EXERCISE PROMPT: In this exercise, the entries below include pictures. Repeat exactly the lines from the line with "Given: Select the" to the line with "Click the Z-Wave transport icon", including both, but without the pictures.
THE DATA below:
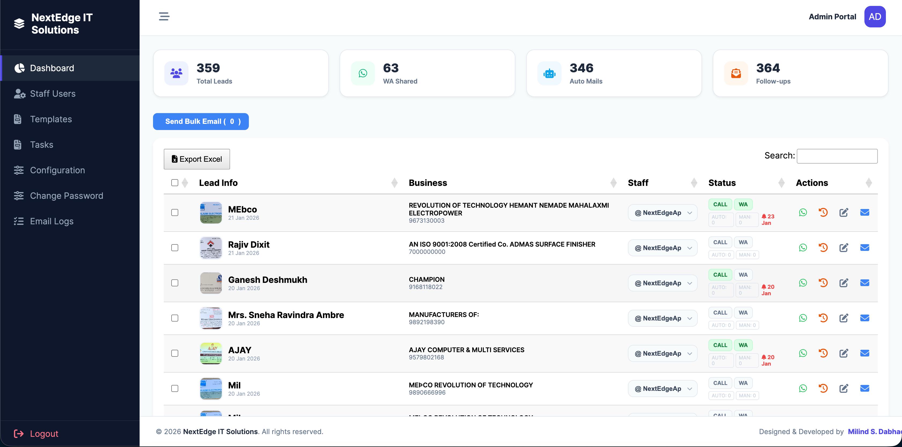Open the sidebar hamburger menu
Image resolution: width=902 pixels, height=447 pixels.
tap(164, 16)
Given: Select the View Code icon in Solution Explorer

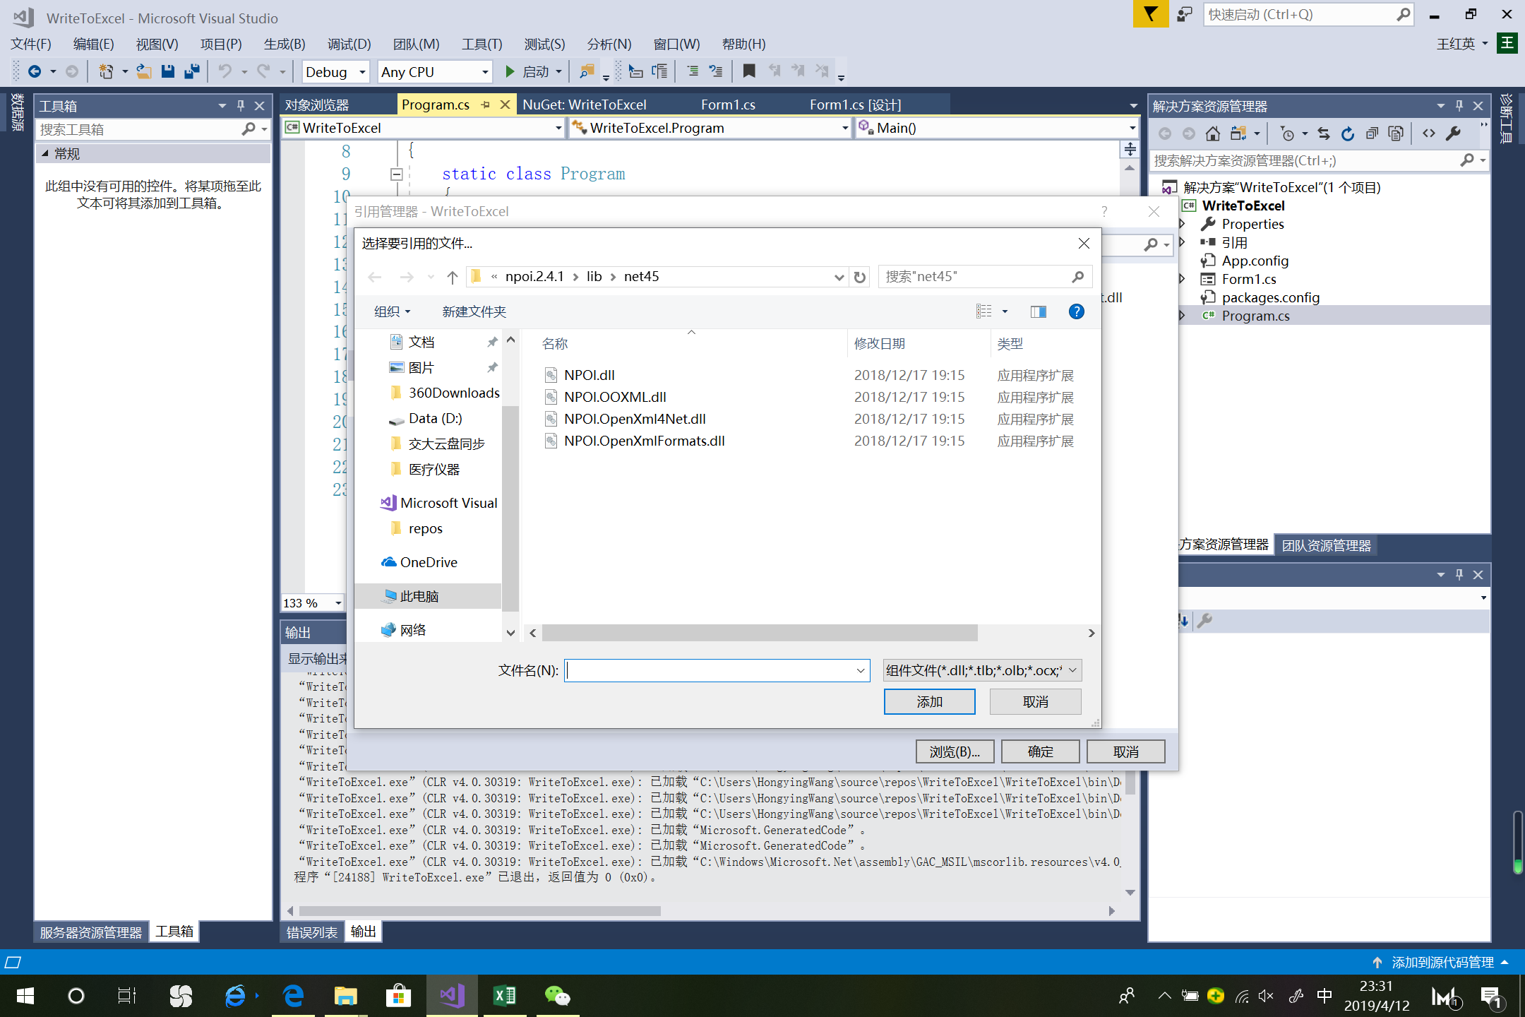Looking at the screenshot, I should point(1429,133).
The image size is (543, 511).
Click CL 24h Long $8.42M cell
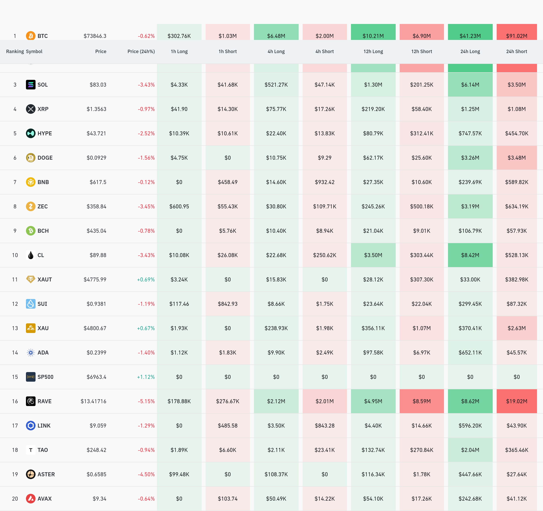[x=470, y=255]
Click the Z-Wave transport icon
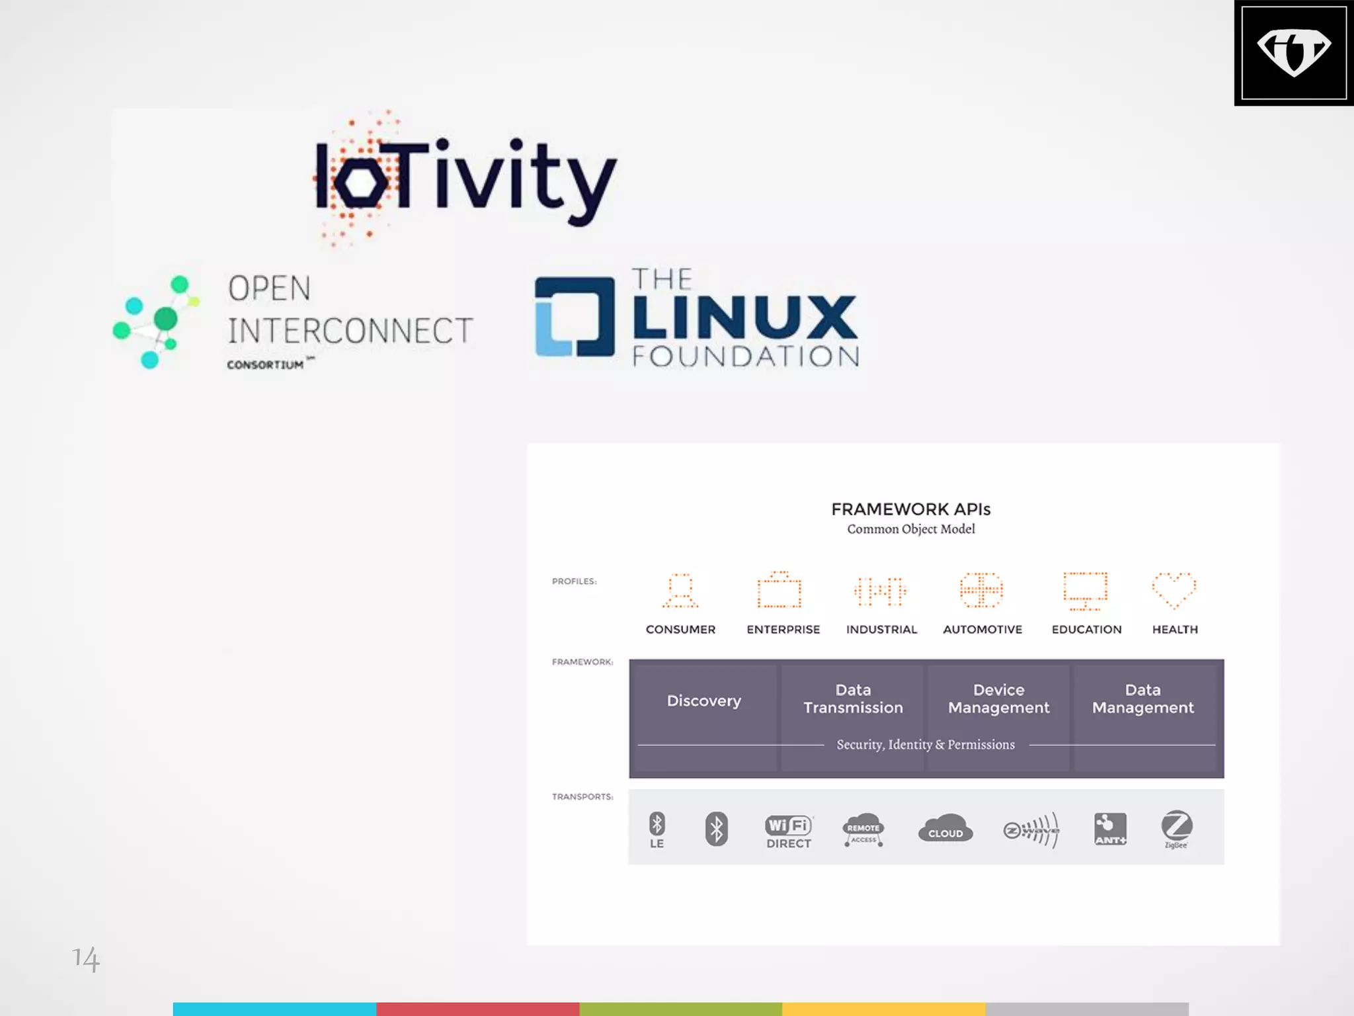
End of THE DATA.
THE DATA below:
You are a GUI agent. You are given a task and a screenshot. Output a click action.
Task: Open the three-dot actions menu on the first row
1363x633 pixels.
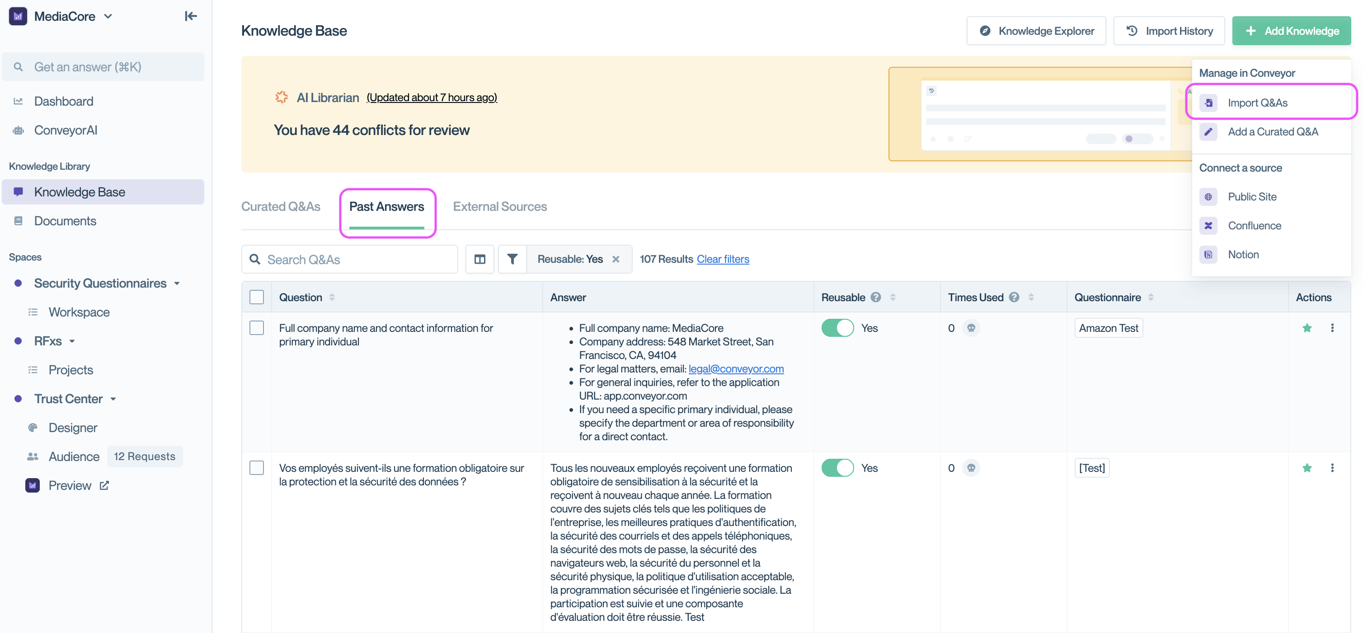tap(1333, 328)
End of THE DATA.
FINAL ANSWER:
Given: Select the View Code icon in Solution Explorer

Looking at the screenshot, I should point(1429,133).
The image size is (543, 511).
Click CL 24h Long $8.42M cell
[x=470, y=255]
Click the Z-Wave transport icon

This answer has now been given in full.